Individualized Enhanced Recovery After Surgery (Eras) Protocols for Patients with Hepatocellular Carcinoma: A Retrospective Study
Keywords:
Enhanced recovery after surgery, Hepatocellular carcinoma, Hepatectomy, Individualized, Perioperative careAbstract
Background: Hepatocellular carcinoma (HCC) patients often undergo curative liver resection to treat this form of cancer. Hepatectomy is, however, a form of major surgery associated with many significant risks including prolonged hospitalization, high costs, impaired physiological function, and high postoperative complication rates. Enhanced recovery after surgery (ERAS) is a multidisciplinary approach that seeks to expedite postoperative recovery in patients undergoing major surgeries in order to lower postoperative complication rates. Prior studies have successfully employed ERAS approaches in the context of gynecological, urological, and cardiovascular surgeries. However, HCC is a complex disease and affected patients may also suffer from pre-existing liver disease, making it essential that they be administered appropriate individually tailored treatments. This study was thus designed to assess the efficacy and safety of individualized ERAS approaches in patients undergoing hepatectomy.

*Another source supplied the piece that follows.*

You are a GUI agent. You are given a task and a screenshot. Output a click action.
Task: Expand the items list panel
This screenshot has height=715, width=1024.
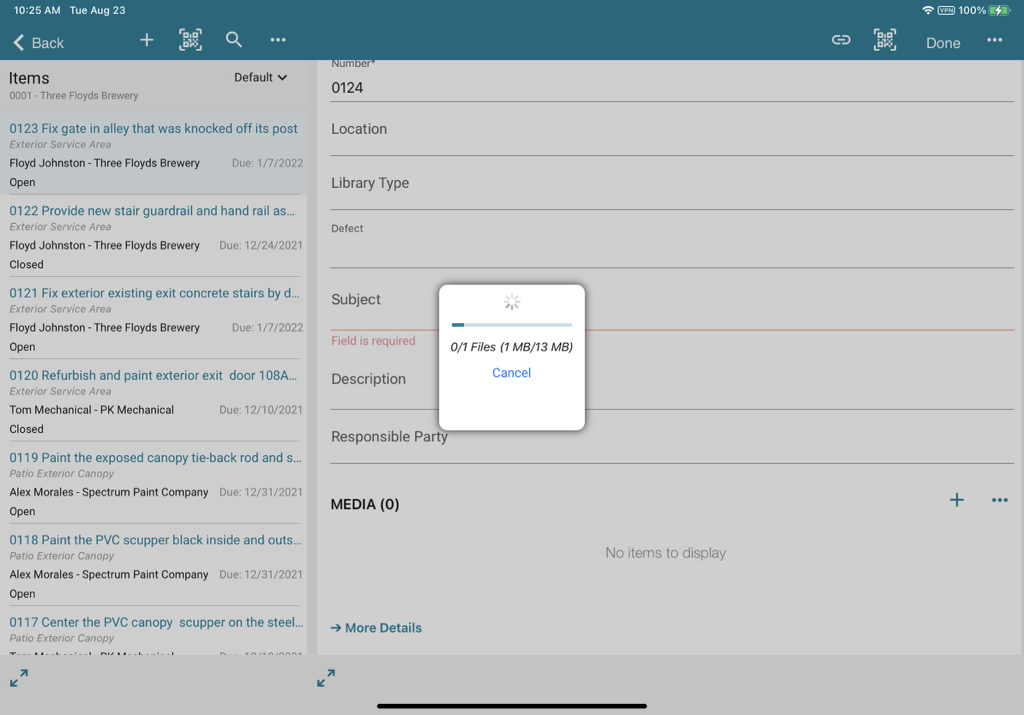coord(19,678)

Methods: In total, we retrospectively analyzed data from 90 HCC patients that underwent hepatectomy between October 2018 and August 2019. All patients met the study enrolment criteria and provided written informed consent to participate. All studies were approved by the Hospital Research Ethics Committee and were consistent with the Declaration of Helsinki. Patients were randomly divided into two groups (n=45 each) based on the employed perioperative treatment strategies: a conventional treatment group and an ERAS treatment group. Key outcomes were then compared between groups, including postoperative pain scores, duration of postoperative hospitalization, medical costs, and rates of readmission. Quantitative data are given as `x±s and were compared via Student’s t-tests, whereas categorical data were compared via chi-squared tests and Fisher's exact test.

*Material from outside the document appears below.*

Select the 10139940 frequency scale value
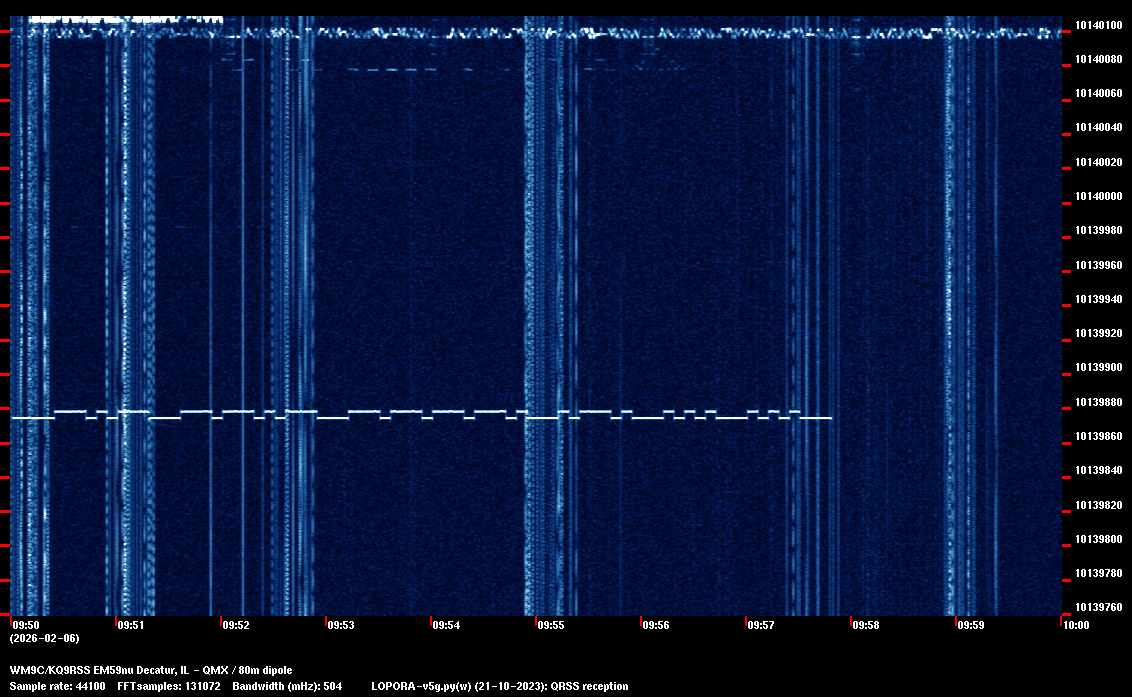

Results: ERAS treatment was associated with lower postoperative pain scores at 24, 48, and 72 h post-treatment (P<0.05), with a shorter postoperative hospitalization duration (8.16 days vs.10.49 days; P<0.004), and with lower medical costs (P<0.004) as compared to traditional treatment. No significant differences in complication rates (P>0.05) or readmission rates (P>0.557) were observed between these groups.
Conclusion: Individualized ERAS improves patient postoperative recovery more effectively than traditional treatment in patients undergoing hepatectomy.